Sorry I forgot to add Ω at the end

330+j220Ω

 

[gneill]

Okay! So now you either apply the Maximum Power Transfer Theorem, or you try to derive it from scratch. It's simple for real-valued resistances, but it gets a bit "mathy" for complex impedance values. The result is very simple, but getting there is tedious! You might want to do a little investigation on the web to see how its done.

 

[shaltera]

You mean:

Z_L=Z_TH
P_max=|V_TH|²/8R_TH

Thanks

 

[gneill]

Nope Z_L is not Z_th for maximum power transfer! That's the tricky bit. It's very closely (amazingly, really) related to Z_th though...

Do a web search on "Maximum Power Transfer Theorem".

 

[shaltera]

Thanks again.I keep looking and looking.All examples have a voltage source.

 

[gneill]

Thanks again.I keep looking and looking.All examples have a voltage source.

A voltage source and a series resistance or impedance. In other words, a Thevenin model...

Check out the Wikipedia entry on the MPTT. It has a section devoted to impedance.

 

[shaltera]

Searched in Wiki on the MPTT,weird results.I'm fed up now,spent too much time on this silly problem.Thanks anyway

 

[gneill]

Searched in Wiki on the MPTT,weird results.I'm fed up now,spent too much time on this silly problem.Thanks anyway

Did you come across this URL?

http://en.wikipedia.org/wiki/Maximum_power_transfer_theorem

 

[shaltera]

Yes I did, but examples are with a voltage source.I'm sure you know what you are talking about,its probably me.I really wanted to do it myself but its getting ridiculous and I have to move to Plan B.

 

[shaltera]

I started college 4 weeks ago, and they want me to solve this problem,ridiculous. That's why people noways do not remember simple things.Colleges,Uni give so much information for short time.Electrical and Electronic Theory in some countries is divided in 3 part (12 months), in UK in 7 weeks.

 

[gneill]

Yes I did, but examples are with a voltage source.I'm sure you know what you are talking about,its probably me.I really wanted to do it myself but its getting ridiculous and I have to move to Plan B.

Your circuit also has a voltage source. It's an AC voltage source, only they haven't specified a particular voltage; they've just supplied the frequency of the AC source. The frequency is the important piece of information for this problem since it determines the impedance of any reactive components (inductors or capacitors). You can assume a 1V AC source if you wish.

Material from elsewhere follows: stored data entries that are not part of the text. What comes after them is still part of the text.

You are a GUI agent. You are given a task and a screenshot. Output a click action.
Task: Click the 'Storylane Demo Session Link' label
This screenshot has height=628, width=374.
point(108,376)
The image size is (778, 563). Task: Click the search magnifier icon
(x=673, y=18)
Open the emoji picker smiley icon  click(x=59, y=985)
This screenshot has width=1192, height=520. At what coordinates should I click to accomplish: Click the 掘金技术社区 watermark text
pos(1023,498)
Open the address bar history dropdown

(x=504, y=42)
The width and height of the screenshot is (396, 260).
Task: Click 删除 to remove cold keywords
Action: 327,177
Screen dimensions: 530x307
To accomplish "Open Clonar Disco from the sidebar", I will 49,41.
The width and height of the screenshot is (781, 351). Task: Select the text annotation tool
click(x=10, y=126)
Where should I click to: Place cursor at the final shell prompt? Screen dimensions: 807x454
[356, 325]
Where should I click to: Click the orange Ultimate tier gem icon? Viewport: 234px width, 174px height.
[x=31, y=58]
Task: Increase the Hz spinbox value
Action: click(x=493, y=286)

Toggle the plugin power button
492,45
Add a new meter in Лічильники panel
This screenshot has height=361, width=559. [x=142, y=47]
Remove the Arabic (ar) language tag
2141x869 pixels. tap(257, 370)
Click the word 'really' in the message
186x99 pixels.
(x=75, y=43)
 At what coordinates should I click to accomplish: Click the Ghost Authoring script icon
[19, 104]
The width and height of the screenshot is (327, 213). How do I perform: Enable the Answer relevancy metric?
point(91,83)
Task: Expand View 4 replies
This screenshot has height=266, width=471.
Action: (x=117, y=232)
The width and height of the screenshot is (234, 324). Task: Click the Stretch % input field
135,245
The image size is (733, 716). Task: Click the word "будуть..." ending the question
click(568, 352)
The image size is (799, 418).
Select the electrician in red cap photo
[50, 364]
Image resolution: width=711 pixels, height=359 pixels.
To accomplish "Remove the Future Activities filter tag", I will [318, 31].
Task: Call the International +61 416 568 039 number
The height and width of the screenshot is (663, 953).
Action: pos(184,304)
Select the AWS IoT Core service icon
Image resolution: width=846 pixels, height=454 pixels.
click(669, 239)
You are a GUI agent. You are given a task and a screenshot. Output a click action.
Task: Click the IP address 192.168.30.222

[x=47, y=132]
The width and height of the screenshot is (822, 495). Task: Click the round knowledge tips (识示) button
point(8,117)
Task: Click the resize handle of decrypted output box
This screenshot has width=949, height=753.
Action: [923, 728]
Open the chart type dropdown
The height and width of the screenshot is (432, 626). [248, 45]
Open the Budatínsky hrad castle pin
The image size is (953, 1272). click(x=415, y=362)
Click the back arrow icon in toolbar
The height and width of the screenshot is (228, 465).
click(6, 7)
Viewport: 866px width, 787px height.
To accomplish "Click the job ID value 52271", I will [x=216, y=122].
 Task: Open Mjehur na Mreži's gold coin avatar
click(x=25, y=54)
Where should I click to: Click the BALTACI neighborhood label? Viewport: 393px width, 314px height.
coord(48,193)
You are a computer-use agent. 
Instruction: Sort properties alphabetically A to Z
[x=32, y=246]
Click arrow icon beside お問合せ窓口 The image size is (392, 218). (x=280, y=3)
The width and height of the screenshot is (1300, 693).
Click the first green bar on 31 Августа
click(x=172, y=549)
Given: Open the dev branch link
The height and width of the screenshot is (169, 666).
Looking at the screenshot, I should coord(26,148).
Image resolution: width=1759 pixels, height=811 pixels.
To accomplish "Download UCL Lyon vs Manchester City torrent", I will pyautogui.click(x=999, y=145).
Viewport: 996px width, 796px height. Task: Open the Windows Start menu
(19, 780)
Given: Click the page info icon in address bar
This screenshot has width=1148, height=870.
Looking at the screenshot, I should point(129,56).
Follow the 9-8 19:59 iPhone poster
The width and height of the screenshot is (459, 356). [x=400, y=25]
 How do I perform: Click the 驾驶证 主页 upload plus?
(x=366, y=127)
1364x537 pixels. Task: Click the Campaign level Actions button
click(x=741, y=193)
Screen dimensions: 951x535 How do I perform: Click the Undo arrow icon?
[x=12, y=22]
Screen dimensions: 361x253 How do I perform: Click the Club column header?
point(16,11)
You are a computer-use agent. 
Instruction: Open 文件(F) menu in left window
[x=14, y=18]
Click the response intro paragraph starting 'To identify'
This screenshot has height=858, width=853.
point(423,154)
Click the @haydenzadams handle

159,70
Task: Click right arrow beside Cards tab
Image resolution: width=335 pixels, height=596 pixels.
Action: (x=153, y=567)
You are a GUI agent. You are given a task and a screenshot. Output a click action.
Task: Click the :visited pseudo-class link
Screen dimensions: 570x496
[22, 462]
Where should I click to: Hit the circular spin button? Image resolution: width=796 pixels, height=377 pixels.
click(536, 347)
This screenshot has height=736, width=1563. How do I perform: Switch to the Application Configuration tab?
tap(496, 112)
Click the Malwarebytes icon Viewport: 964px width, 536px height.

While the total power depends on the voltage, the fraction of the total that ends up in the load depends upon the source impedance (your Thevenin equivalent) and the load impedance. The source voltage is just a scaling factor. The frequency determines the impedances, and so determines how the power will be split between the source impedance and load impedance.

 

[shaltera]

what a headache?

I can't find a solution

 

[gneill]

If the problem is just looking for the required load impedance then you are free to use the result of the Maximum Power Transfer Theorem and be done with it. Just state that that is what you used; it's a well known theorem. It's like using KVL or KCL or Ohm's law, which you don't derive every time you use them.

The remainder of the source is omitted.